CFF e il Nomade Venerabile: Venti anni di CFF, intervista alla Rock Band di Gioia del Colle
di Gaetano Sanitate
La prima volta che vidi i CFF e il Nomade Venerabile è stato al Jumping Rock Festival, nel 2003 a Villa Renoir, spalla a Caparezza. Ero molto affascinato dai loro ritmi post-wave e rimasi subito ben impressionato dalla band che corredava il tutto con le performance di teatro-danza della cantante Anna Maria Stasi in sintonia con una ballerina. In questo articolo dialogo con Vanni La Guardia, bassista del gruppo che proprio quest’anno festeggia ben venti anni di attività e non è poco per una band nata e cresciuta in provincia di Bari.

Venti anni di CFF, venti di musica per una band figlia legittima dell’alternativo italiano. Cosa voglio dire? Beh, guardiamoli nel 1999: le ispirazioni new-wave, post-punk, la teatralità ma sopratutto il cantato in italiano, in linea con ciò che chi vuol fare arte deve fare: prendere ciò che era stato fatto nel rock italiano e rimescolarlo alla propria maniera. L’innovazione, in ogni contesto nasce proprio così. Dove vado a parare? Ho conosciuto tante band emergenti italiane nel cosiddetto “indie” negli ultimi anni e la maggior parte di loro dicevano di aver come riferimento solo band straniere, sembrava avessero saltato gli ascolti italiani del loro genere. Alcune di queste band, per esempio, sembravano i Giardini di Mirò ma dicevano di ispirarsi agli Explosion in the Sky. E dopo qualche anno sparivano.
Vanni, cosa vi ha spinto a far musica, a comporre, a mettervi in gioco?

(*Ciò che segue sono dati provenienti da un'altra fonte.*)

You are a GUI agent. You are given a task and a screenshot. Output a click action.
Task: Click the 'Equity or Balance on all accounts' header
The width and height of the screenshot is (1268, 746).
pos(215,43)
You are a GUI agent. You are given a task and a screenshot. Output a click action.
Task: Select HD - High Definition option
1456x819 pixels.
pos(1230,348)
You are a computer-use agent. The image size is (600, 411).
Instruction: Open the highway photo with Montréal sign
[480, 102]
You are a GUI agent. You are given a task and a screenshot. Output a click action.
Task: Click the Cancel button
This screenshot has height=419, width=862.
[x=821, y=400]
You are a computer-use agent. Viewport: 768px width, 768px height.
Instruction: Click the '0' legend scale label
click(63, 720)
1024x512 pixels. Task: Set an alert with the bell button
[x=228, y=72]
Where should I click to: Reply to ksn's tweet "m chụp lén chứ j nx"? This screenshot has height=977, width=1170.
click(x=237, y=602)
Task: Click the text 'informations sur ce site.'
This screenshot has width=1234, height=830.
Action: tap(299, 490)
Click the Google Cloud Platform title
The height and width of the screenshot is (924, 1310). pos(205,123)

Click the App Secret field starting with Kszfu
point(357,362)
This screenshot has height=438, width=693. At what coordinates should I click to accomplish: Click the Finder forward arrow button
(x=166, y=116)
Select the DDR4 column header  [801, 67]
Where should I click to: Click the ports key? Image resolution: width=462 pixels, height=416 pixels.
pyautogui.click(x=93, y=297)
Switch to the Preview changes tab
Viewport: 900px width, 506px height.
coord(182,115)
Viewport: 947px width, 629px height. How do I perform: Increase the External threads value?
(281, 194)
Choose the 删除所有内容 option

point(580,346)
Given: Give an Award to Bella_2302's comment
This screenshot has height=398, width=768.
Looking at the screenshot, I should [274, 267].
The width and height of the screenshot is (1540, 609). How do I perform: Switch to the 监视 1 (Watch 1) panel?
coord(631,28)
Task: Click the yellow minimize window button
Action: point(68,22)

La musica accompagna da sempre uomini e donne, dall’imitazione dei versi degli animali, ai ritmi tribali, passando per il canto nella preghiera e l’incitamento alla battaglia. Spetta poi all’inclinazione personale e al condizionamento ambientale, uniti alla casualità degli incontri, stabilire quale ruolo assumerà nella vita di ognuno di noi. Ai C.F.F. e il Nomade Venerabile è accaduto che un gruppo di ragazze e ragazzi si sia ritrovato nell’amicizia, rafforzata da ascolti più o meno comuni (con tutto l’immaginario che questi portavano con sé) e abbia deciso di provare a dire cose proprie, attraverso l’urgenza tipica di quell’età (a cavallo tra fine ’90 e primi 2000 avevamo tra i 19 e i 24 anni) ma anche mediante la multidisciplinarietà a cui tendevano i background di tutti i componenti, interessati anche alla letteratura, al teatro, al cinema, alle arti figurative. Questo significava letteralmente esplodere di stimoli e considerare la dimensione provinciale assai stretta, se non soffocante. Ecco perché, sin da subito, abbiamo deciso di caricare strumenti musicali e scenografie in un furgone e confrontarci con realtà lontane e diverse dalla nostra. Lo abbiamo fatto prestando massima cura ai dettagli, dando il giusto peso alle parole dei testi e mirando all’ottimizzazione dei mezzi (spesso scarsi, particolarmente agli inizi) a disposizione. Abbiamo usato la provocazione fisica ed estetica, rischiando l’ambiguità semiologica, pur di far nascere nel pubblico dei nostri concerti dubbi, domande, crisi (e quindi scintille di vita sempre nuova e possibile)… consapevoli della inevitabile contraddittorietà di giudizio che da questo nostro approccio sarebbe scaturita. In fondo, eravamo preparati. Non soffriamo di “presenzialismo” (morbo assai diffuso nell’ambiente musicale) e non ci siamo mai sentiti parte di una “scena”, forse aiutati in questo sano isolamento da una sala prove allora felicemente dispersa tra le campagne di Gioia del Colle.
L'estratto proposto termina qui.